The command I'm running is dataset = load_dataset("FelipeBandeiraPoatek/invoices-donut-data-v2", split="train")
, and the error log I'm getting is the following:
Downloading data files: 100%|████████████████████████████████████████████████| 3/3 [00:00<?, ?it/s]
Extracting data files: 100%|████████████████████████████████████████| 3/3 [00:00<00:00, 198.67it/s]
Traceback (most recent call last):
File "C:\Users\Felipe Bandeira\Desktop\sparrow\venv\lib\site-packages\datasets\builder.py", line 1852, in _prepare_split_single
writer = writer_class(
File "C:\Users\Felipe Bandeira\Desktop\sparrow\venv\lib\site-packages\datasets\arrow_writer.py", line 334, in __init__
self.stream = self._fs.open(fs_token_paths[2][0], "wb")
File "C:\Users\Felipe Bandeira\Desktop\sparrow\venv\lib\site-packages\fsspec\spec.py", line 1241, in open
f = self._open(
File "C:\Users\Felipe Bandeira\Desktop\sparrow\venv\lib\site-packages\fsspec\implementations\local.py", line 184, in _open
return LocalFileOpener(path, mode, fs=self, **kwargs)

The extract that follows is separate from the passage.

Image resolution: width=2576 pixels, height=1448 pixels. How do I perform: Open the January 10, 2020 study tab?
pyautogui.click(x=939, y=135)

File "C:\Users\Felipe Bandeira\Desktop\sparrow\venv\lib\site-packages\fsspec\implementations\local.py", line 315, in __init__
self._open()
File "C:\Users\Felipe Bandeira\Desktop\sparrow\venv\lib\site-packages\fsspec\implementations\local.py", line 320, in _open
self.f = open(self.path, mode=self.mode)
FileNotFoundError: [Errno 2] No such file or directory: 'C:/Users/Felipe Bandeira/.cache/huggingface/datasets/FelipeBandeiraPoatek___parquet/FelipeBandeiraPoatek--invoices-donut-data-v2-ca49e83826870faf/0.0.0/2a3b91fbd88a2c90d1dbbb32b460cf621d31bd5b05b934492fdef7d8d6f236ec.incomplete/parquet-validation-00000-00000-of-NNNNN.arrow'
The above exception was the direct cause of the following exception:
Traceback (most recent call last):
File "c:\Users\Felipe Bandeira\Desktop\sparrow\sparrow-data\run_donut_test.py", line 11, in <module>
main()
File "c:\Users\Felipe Bandeira\Desktop\sparrow\sparrow-data\run_donut_test.py", line 7, in main
dataset_tester.test("FelipeBandeiraPoatek/invoices-donut-data-v2")
File "c:\Users\Felipe Bandeira\Desktop\sparrow\sparrow-data\tools\donut\dataset_tester.py", line 10, in test
dataset = load_dataset(dataset_name, split="train")
File "C:\Users\Felipe Bandeira\Desktop\sparrow\venv\lib\site-packages\datasets\load.py", line 1782, in load_dataset
builder_instance.download_and_prepare(
File "C:\Users\Felipe Bandeira\Desktop\sparrow\venv\lib\site-packages\datasets\builder.py", line 872, in download_and_prepare
self._download_and_prepare(
File "C:\Users\Felipe Bandeira\Desktop\sparrow\venv\lib\site-packages\datasets\builder.py", line 967, in _download_and_prepare
self._prepare_split(split_generator, **prepare_split_kwargs)
File "C:\Users\Felipe Bandeira\Desktop\sparrow\venv\lib\site-packages\datasets\builder.py", line 1749, in _prepare_split
for job_id, done, content in self._prepare_split_single(
File "C:\Users\Felipe Bandeira\Desktop\sparrow\venv\lib\site-packages\datasets\builder.py", line 1892, in _prepare_split_single
raise DatasetGenerationError("An error occurred while generating the dataset") from e
datasets.builder.DatasetGenerationError: An error occurred while generating the dataset
I haven't found any solutions for this and cannot figure out why the original dataset is downloaded well, but mine (which is identical) does not. Any clues?
(I have tried:
In all of the cases, I can download the dataset correctly from the original repo, but not from my own. The same error keeps happening)
I also encountered this problem in the end I found that the file name is too long beyond the system naming length limit, the file name will be changed to a shorter on the line!